- **TASK LIST**
a: Echo the stretch from "So, for now, I" through "manage a terrier!" in the dog training thread.
b: Answer from the dog training thread:
(i) What age does NancyJ give for herself?
(ii) How many weeks does selzer suggest giving the trainer?
(iii) What did the positive only trainer call a verbal "NO"?

- **ARTICLE**
____________

I was told, with a straight face believe it or not, to "not leave anything on the counter that the dog wants", by a noted positive only pro trainer in this area.

I was told that even a verbal "NO" was "punishment" and "wasn't fair to the dog!".

So everyone can see where my "skeptical" attitude toward a PO approach comes from. And this is without even going close to what this same trainer told me about how to cure my dog's sometimes DA.


----------



## NancyJ (Jun 15, 2003)

I *do* think it is possible that an positive only approach can work but I don't think most APDT trainers are fully equipped with the skillset to make that happen let alone the average dog owner. I am always trying to build new things into my toolkit and it was a postive only approach that got Grim to quit barking at everyone who went by the truck but it took a special trainer to help with that and it was after other positive, then negative methods failed.

I also realize that for Beau running in and jumping on the bed the best thing IS to close the door because he may have to jump on a bed when working a cadaver problem so living with a dog who has to be able to walk on counters, climb on furniture, etc has some special challenges-- though it may be the poor generalization skills of dogs could be put to work (situational house behavior vs search behavior) I found out that correcting him was rewarding him because he got a fight out of it, something to consider. By ignoring him and rewarding something else that I wanted maybe we will get there. 

So, for now, I am NOT throwing away the prong but always willing to learn new tricks. Who knows, I am 56 and not too many wild GSDs on the horizon - maybe by the time I learn more, I will be able to manage a terrier!


----------



## selzer (May 7, 2005)

I am sorry that I am not up to date on the problems you are having with your puppy. 

I think you should trust your gut and accept that your current trainer is not going where you want to go.

If your dog is not extremely soft in temperament, putting a prong collar on the dog will not scar the dog for life. This will change your pulling problem. I challenge you to make it a temporary training crutch and not a necessary part of how you control your dog if you choose to try this method. 

If the dog is very soft or handler sensitive, a prong collar might not be the best bet. 

If you cannot get past the idea of a prong collar it will not work for you. 

Why not give this guy six or eight weeks, don't let him correct your dog. Don't let him bully you into doing something with your dog that you do not think is right. But be clear with what you want to accomplish in the six or eight weeks, like, heeling, sit, stay, come, down, etc.

____________

- **DATA BLOCK**

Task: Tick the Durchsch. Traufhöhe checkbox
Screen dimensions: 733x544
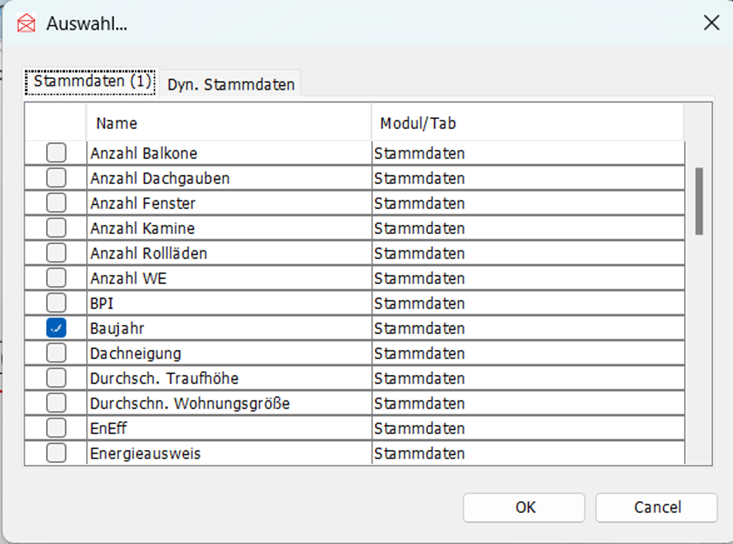Action: tap(57, 378)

____________

- **COMPLETED EXERCISE**
a:
So, for now, I am NOT throwing away the prong but always willing to learn new tricks. Who knows, I am 56 and not too many wild GSDs on the horizon - maybe by the time I learn more, I will be able to manage a terrier!

b:
(i) 56
(ii) Six or eight weeks
(iii) "Punishment"